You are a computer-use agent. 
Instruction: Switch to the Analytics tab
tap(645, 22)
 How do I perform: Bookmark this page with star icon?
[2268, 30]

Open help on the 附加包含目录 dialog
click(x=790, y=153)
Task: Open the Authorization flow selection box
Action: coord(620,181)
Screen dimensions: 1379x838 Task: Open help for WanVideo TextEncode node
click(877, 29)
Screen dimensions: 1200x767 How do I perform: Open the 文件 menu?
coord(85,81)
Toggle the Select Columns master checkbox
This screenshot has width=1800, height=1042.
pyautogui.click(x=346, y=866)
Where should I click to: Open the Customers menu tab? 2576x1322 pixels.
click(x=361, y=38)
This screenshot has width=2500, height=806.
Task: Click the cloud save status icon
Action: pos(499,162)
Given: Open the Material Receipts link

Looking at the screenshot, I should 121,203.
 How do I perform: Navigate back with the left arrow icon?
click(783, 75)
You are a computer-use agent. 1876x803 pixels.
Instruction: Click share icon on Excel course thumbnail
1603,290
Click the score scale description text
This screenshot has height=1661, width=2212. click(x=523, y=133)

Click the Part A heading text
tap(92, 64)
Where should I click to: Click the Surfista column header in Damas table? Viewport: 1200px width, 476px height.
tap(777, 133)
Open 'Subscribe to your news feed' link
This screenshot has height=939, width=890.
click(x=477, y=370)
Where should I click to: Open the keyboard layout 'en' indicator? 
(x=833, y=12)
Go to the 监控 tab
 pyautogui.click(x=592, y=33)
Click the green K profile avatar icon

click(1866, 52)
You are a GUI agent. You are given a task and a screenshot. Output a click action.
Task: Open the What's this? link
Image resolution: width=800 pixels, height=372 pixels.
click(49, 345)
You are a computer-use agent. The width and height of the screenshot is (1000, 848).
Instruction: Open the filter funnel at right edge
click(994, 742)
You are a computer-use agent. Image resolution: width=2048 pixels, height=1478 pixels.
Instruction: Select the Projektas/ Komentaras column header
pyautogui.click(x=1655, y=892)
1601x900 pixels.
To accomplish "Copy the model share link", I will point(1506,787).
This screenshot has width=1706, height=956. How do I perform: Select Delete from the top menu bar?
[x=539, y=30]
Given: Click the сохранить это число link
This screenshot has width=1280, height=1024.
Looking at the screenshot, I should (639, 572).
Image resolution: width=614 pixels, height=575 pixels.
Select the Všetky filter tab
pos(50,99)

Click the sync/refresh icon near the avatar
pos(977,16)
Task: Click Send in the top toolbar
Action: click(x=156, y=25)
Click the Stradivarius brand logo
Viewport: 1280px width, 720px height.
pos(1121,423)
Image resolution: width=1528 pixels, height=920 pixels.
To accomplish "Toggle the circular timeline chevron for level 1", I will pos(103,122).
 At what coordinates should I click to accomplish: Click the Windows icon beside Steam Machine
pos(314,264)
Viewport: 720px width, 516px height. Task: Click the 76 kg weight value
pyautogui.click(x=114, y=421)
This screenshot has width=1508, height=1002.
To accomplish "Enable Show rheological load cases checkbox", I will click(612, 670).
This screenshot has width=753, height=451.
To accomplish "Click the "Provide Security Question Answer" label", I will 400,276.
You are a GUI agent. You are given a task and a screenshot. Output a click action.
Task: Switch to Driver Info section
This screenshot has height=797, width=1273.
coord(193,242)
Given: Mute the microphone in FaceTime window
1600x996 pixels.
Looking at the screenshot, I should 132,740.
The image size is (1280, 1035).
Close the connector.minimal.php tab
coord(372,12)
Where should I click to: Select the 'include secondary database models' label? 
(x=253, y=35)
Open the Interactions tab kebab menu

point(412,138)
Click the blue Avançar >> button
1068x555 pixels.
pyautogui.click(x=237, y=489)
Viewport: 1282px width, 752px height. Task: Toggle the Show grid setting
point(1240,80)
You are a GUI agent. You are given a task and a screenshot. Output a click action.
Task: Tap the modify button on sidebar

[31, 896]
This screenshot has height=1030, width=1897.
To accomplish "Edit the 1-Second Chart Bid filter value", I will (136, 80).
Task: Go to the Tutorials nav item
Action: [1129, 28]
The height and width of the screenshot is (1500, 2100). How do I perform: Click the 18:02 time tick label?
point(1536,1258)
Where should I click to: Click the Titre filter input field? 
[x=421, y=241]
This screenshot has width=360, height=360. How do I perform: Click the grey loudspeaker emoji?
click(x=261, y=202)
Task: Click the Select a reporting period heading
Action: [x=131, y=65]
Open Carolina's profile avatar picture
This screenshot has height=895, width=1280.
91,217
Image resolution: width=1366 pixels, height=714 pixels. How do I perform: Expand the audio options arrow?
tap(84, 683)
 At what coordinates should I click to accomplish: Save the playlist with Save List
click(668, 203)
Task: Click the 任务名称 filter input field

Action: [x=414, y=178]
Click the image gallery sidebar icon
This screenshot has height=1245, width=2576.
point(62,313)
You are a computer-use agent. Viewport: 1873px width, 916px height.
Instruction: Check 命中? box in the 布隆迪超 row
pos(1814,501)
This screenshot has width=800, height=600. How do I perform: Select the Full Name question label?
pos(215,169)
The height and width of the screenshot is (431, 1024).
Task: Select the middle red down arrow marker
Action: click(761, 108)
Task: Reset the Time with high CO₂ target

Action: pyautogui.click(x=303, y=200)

------------------------------------------------------------------------

▶ [Short exercise]: Print the lines of the data above exactly, starting with the line that contains "Image resolution: width=1366" and going on through the line that contains "Action: [x=414, y=178]".

▶ [Task response]:
Image resolution: width=1366 pixels, height=714 pixels. How do I perform: Expand the audio options arrow?
tap(84, 683)
 At what coordinates should I click to accomplish: Save the playlist with Save List
click(668, 203)
Task: Click the 任务名称 filter input field

Action: [x=414, y=178]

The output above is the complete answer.